KidsCom was a virtual world geared toward kids ages 8–14, first launched in 1995 as a site for kids. After receiving new capital in 2006, Circle 1 Network used those funds to enhance and expand KidsCom – a site that the company describes as safe, fun and educational.

As a result of those funds, the virtual world was launched in 2007 and gathered over 2 million users.

KidsCom primarily allowed kids to learn more about climate change while playing games, and making new friends. At its peak usage, it was praised for its dedication to both fun and learning, whilst teaching a new generation how to look after the Earth.

The KidsCom website was taken offline in 2019 after the parent company, Circle 1 Network, ceased to renew the domain. Its virtual world is no longer accessible.

==History==
KidsCom was one of the earliest kids-only sites on the Internet, having been online since February 1995. It was an early test site for a large CPG company interested in determining if kids were online. After a very successful test, KidsCom grew into more than just a test site.

On May 13, 1996, the Center for Media Education (CME) filed a petition requesting that the Federal Trade Commission investigate and bring law enforcement action for alleged deceptive practices in the operation of an Internet Web site called "KidsCom," then operated by SpectraCom, Inc. However, the FTC decided not to bring charges and the BBB said that KidsCom is an example of responsible marketing to children.

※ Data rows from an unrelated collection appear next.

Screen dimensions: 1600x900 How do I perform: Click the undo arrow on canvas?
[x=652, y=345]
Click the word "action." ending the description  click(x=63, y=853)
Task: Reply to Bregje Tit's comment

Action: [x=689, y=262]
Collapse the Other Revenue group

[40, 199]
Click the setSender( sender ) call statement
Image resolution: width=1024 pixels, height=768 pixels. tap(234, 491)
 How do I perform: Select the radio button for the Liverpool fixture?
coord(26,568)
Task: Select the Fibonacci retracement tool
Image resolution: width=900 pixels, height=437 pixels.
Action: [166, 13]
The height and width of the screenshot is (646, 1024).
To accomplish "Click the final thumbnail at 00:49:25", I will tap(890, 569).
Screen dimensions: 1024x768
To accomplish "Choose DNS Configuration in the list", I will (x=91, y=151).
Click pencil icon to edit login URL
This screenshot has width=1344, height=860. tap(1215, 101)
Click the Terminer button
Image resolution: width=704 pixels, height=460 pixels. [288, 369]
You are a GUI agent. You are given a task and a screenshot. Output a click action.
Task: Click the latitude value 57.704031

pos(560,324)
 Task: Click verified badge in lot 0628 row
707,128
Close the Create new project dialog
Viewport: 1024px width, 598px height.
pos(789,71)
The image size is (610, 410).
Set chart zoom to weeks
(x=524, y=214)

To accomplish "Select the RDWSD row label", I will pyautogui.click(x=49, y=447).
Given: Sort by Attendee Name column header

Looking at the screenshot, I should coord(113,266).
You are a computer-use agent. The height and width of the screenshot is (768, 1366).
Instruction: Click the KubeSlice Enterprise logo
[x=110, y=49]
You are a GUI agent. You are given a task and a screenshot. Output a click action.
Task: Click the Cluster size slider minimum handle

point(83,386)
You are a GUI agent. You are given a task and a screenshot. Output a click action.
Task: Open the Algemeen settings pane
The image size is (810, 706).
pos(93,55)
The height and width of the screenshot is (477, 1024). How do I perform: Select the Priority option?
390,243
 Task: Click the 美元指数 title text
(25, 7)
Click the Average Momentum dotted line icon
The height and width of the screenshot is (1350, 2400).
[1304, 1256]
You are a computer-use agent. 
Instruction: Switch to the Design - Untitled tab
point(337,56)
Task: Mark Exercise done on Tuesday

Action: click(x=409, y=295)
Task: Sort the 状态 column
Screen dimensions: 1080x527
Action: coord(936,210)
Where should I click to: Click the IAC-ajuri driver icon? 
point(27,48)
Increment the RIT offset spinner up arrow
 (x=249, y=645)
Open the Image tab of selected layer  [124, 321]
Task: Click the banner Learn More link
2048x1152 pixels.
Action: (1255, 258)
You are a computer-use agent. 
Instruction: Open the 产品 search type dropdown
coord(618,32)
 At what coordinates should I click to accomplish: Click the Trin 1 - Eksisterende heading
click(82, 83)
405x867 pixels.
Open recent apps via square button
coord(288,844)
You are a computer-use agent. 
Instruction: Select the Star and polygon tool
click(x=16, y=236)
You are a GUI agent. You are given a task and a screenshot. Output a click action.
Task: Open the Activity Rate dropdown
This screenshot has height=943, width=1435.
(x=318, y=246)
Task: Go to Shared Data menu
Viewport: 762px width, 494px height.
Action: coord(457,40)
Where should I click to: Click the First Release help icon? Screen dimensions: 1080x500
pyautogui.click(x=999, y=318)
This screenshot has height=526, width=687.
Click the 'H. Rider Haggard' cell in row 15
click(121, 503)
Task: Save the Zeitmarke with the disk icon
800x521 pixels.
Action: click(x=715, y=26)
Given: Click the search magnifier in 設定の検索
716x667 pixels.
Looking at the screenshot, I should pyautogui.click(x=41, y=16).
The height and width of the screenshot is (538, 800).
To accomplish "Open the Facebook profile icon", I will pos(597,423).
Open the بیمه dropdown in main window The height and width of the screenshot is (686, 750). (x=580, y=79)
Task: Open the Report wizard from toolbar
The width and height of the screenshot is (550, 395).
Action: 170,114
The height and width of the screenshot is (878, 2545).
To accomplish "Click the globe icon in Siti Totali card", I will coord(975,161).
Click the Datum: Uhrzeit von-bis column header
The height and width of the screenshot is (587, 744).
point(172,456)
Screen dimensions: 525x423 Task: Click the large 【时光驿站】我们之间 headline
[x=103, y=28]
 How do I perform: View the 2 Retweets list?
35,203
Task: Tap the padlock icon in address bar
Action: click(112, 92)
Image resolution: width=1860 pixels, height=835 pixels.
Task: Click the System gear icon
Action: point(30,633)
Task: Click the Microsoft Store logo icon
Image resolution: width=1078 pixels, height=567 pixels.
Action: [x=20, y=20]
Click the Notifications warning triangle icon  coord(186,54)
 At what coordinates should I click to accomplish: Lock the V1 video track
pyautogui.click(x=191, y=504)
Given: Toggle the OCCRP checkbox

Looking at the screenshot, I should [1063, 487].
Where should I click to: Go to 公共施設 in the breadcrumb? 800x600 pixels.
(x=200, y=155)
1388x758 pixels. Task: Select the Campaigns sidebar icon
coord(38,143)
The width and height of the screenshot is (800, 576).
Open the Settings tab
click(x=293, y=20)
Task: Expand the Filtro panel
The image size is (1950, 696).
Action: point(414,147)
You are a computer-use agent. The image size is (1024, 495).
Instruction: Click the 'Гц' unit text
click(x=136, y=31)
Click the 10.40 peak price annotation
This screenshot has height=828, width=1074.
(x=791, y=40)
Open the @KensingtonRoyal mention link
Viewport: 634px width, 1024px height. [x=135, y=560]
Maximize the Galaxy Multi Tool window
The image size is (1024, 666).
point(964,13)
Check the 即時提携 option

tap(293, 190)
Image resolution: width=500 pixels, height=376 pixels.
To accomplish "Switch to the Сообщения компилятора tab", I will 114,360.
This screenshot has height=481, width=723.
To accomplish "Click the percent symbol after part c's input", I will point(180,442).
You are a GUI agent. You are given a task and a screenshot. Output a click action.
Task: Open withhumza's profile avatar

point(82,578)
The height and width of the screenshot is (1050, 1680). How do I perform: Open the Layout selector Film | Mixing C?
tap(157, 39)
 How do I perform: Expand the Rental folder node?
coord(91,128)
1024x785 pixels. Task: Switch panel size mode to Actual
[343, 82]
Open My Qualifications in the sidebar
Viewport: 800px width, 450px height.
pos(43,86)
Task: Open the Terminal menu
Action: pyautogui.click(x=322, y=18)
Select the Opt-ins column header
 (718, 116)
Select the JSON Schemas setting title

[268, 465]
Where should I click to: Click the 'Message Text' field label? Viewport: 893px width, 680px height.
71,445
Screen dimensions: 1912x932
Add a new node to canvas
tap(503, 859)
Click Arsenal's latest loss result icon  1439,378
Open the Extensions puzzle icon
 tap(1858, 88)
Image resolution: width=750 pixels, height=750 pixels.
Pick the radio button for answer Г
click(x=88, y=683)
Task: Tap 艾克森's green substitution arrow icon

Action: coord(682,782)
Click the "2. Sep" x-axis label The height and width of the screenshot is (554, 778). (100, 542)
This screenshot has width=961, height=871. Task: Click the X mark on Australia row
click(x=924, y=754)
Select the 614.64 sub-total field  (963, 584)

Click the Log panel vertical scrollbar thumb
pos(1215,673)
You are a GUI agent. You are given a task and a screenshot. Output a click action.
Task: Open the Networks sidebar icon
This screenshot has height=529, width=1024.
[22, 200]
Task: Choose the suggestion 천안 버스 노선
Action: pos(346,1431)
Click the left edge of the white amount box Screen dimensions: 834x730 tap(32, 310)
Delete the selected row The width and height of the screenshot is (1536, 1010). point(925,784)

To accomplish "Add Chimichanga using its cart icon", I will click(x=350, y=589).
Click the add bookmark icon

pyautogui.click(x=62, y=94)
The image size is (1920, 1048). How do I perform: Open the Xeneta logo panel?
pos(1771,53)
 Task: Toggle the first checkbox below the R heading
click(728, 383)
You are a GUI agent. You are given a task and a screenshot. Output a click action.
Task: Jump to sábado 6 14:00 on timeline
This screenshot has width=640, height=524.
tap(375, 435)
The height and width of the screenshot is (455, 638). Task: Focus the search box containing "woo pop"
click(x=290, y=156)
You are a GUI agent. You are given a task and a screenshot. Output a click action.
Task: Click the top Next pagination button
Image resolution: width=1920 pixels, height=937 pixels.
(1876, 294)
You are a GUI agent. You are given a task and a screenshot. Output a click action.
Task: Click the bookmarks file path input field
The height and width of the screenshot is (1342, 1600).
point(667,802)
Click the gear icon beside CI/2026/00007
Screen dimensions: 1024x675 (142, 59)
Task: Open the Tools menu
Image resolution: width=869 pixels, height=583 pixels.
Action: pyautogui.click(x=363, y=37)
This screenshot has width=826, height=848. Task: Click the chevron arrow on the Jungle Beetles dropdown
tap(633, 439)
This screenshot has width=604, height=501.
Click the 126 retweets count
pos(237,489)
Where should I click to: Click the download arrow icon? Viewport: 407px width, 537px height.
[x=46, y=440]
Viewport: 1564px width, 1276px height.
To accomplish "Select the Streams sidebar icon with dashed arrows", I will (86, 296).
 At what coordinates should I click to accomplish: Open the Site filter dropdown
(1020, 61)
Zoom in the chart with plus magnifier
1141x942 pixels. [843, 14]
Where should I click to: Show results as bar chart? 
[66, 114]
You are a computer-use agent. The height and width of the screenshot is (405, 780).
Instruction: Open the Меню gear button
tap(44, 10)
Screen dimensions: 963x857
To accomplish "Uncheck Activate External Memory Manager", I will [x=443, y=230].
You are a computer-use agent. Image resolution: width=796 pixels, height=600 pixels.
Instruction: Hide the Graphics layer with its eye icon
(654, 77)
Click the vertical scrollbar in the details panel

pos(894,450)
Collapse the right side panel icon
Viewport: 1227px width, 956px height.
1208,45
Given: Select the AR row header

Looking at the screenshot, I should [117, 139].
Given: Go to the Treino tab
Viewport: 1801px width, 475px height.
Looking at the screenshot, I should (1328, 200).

The FTC decided not to bring any charges or enforcement action against KidsCom for the following reasons:
- KidsCom has modified its website in significant respects. KidsCom now sends an e-mail to parents when children register at the site, providing notice of its collection practices. Parents are provided with the option to object to release of information to third parties on an aggregate, anonymous basis. Most importantly, KidsCom does not release personally identifiable information to third parties without prior parental approval. KidsCom also now discloses to the site visitor the purposes for which it is collecting the information.
- There was no evidence that KidsCom at any time released any personally identifiable information to third parties for commercial marketing or any other purposes.
- The collection of information from children on the Internet is widespread.
The Center for Media Education staff determined not to recommend that the FTC initiate a law enforcement action against KidsCom.